I. Public disclosure of the reasons when an independent director who has served three consecutive terms of independent directorship has been nominated as a candidate for an independent director
Pursuant to Article 5 of the Regulations Governing Appointment of Independent Directors and Compliance Matters for Publicly Offered Companies as amended, when a candidate who has served three terms of independent directorship in a publicly offered company is nominated by the company, the reasons for continued nomination of the candidate for an independent director shall be announced when the results of the examination of the nominees are announced with such reasons publicly disclosed to the shareholders when the election takes place during a shareholders’ meeting.
II. Enhanced participation of independent directors in resolutions adopted during a company’s board meetings
Article 7, Paragraph 5 of the Regulations Gonverning the Procedure for Board of Directors Meeting of Publicly Offered Companies specifically provides that if a company has set up independent directors, at least one independent director shall attend board meetings in person. With respect to matters which shall be resolved by the board of directors meeting under Paragraph 1 of the same article, all independent directors shall attend the board meeting. If any independent director cannot attend in person, another independent director shall be requested to attend on his/her behalf. The objection or reservation, if any, of an independent director shall be recorded in the minutes of the board meeting. If an independent director cannot attend the board meeting in person to state the objection or reservation, except for justifiable reasons, a written opinion shall be issued in advance and be specified in the minutes of the board meeting.

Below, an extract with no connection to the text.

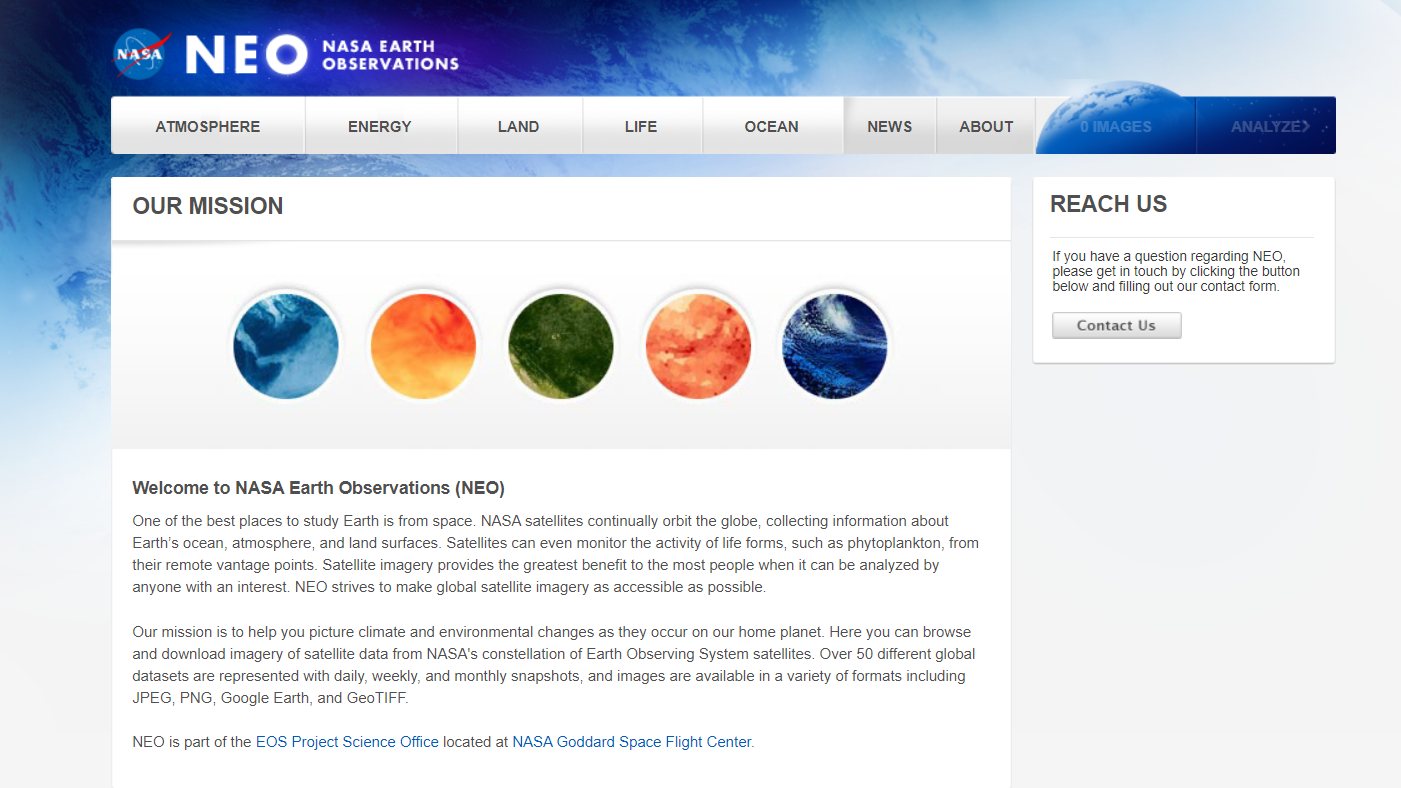Screen dimensions: 1401x788
Task: Select the green land circle image
Action: [560, 346]
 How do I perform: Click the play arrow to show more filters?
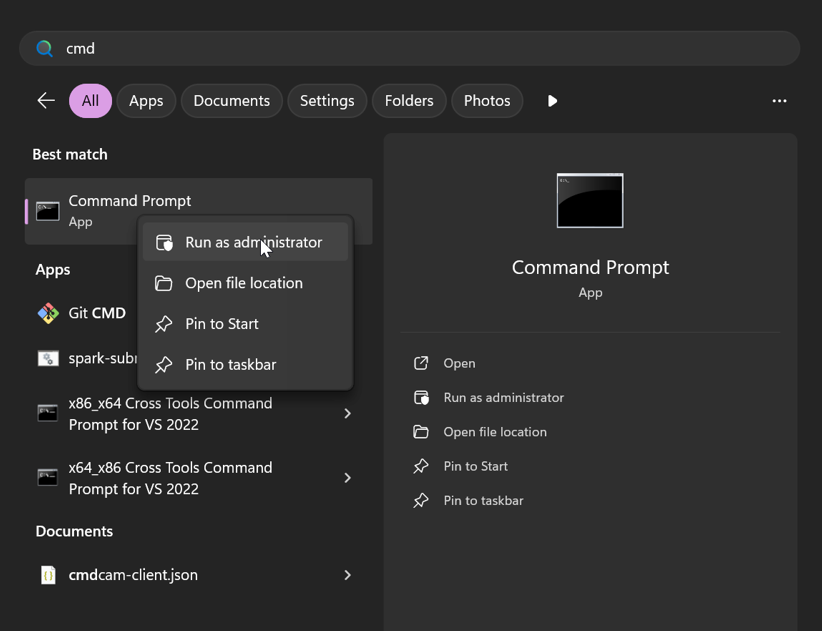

III. Audio or video recording required for an entire audit committee meeting with five-year retention
Article 10-1 of the Regulations Governing Exercise of Authority by the Audit Committee of Publicly Offered Companies as amended requires that the entire audit committee meetings shall be audio or video recorded for reference with such recordings retained for at least five years. The recordings may be preserved electronically. In the event of any litigation involving relevant resolutions adopted by the audit committee before the retention period expires, audio or video materials preserved for reference shall be retained until the end of the litigation.